Песнь о Чарли Уизли«В первый раз я встретила его в парке. Эти чудесные английские парки, когда солнце светит сквозь листву! И воздух такой чистый и свежий. И нежно поют птицы, пробуждаясь от зимнего сна, – она задумалась на мгновение. – Да, это было весной, и деревья словно окутаны нежно-зеленой дымкой, а воздух казался таким сладким-сладким на вкус… вот как это чудесное печенье, которое прислала его матушка. Ах, оно хранит тепло его дома, куда я однажды непременно приеду и увижу всю его большую семью».
Она протянула руку, чтобы взять еще одно печенье, но пальцы ткнулись в пустую тарелку, и она, возмущенно вскрикнув, оглядела собравшуюся компанию.
– В большой семье клювом не щелкают! – бодро заявил дюжий бородатый парень, которого звали Кто-то Ларсен. Кто именно она не запомнила.
– Да, Ларсик, ты бы не жрал так много выпечки, пучить будет, а мне с тобой в одной комнате! – второй парень, худой и злобный на вид, явно завидовал нордической комплекции Ларсена.

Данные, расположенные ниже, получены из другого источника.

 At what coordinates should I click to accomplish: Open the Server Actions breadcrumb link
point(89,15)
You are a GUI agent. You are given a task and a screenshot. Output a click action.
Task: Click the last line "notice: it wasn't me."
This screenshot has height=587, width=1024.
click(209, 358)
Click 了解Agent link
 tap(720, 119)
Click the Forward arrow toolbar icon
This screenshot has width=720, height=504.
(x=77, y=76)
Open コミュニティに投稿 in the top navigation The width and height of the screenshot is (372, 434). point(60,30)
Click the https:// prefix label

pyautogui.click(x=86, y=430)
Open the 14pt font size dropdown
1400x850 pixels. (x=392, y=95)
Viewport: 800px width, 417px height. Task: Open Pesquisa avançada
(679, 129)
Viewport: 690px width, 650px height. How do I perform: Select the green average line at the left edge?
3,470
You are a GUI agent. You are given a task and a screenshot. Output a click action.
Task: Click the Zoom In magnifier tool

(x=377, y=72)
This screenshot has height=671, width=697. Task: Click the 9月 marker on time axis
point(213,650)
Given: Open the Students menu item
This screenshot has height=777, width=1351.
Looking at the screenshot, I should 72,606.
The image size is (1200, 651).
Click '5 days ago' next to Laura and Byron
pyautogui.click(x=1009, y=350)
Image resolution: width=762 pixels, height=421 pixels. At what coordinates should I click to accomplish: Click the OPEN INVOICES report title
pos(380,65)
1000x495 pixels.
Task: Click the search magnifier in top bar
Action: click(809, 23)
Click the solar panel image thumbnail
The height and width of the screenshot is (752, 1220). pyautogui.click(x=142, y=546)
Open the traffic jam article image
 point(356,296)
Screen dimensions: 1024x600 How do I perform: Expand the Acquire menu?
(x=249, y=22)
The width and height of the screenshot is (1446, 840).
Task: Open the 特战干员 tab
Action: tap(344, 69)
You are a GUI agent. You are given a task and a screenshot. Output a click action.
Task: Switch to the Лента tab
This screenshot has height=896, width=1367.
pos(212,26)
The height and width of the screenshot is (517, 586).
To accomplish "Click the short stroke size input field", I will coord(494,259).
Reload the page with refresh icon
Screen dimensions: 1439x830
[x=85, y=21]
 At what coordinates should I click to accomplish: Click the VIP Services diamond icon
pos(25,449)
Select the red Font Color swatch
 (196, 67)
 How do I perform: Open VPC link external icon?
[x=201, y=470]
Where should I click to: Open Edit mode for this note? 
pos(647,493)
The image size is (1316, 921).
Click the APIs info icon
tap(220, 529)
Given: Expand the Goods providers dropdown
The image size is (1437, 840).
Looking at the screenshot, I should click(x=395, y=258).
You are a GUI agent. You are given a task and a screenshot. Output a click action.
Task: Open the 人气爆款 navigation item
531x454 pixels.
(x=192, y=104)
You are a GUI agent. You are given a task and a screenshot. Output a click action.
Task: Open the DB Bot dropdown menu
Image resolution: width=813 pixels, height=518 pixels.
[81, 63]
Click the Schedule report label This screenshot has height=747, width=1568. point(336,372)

– Придержи язык, Пиффи, а то я расскажу, как ты ночью маму зовёшь! – добродушно икнул Ларсик и тут же виновато покосился на девушку.
Но их гостья мечтательно и отрешённо смотрела в собственную чашку с кофе.
«И даже кофе я бы бросила пить ради него! – она восхитилась собственной самоотверженности. – Потому что он, конечно, пьёт чай с молоком…или молоко с чаем? Как же всё сложно с национальной кухней! – она деловито поджала губы. – Надо узнать у миссис Уизли, что он любит. Она должно быть, такая милая, его мама! Она ни за что не станет обижать невесту Чарли!»
Девушка с улыбкой поднесла к ещё чуточку синим от холода губам фарфоровую чашку. Её она взяла с собой. Дома сейчас тепло. Хотя в снегу тоже оказалось тепло. Странно, ведь она читала много раз в книгах, как в снегу тепло, но не верила.
– И как можно такими тонюсенькими ручками что-то брать? – восхитился Ларсен, чьи пальцы, каждый размером со шпикачку, крепко сжимали богатырскую деревянную кружку с пивом.
– Я иногда удивляюсь, как можно что-то брать твоими колбасами, – вновь подал голос ехидный Пиффи. Настроение, сразу видно, было у него сегодня неважное: метель с утра, девица странная и синяя прямо из сугроба, гастрит обострился – кто ж такое выдержит?
– Да что я-то? – покачал головой Ларсик. – Вот Чарли наш! У него вообще руки каждая размером со слоновий хобот, правда, Пиффи?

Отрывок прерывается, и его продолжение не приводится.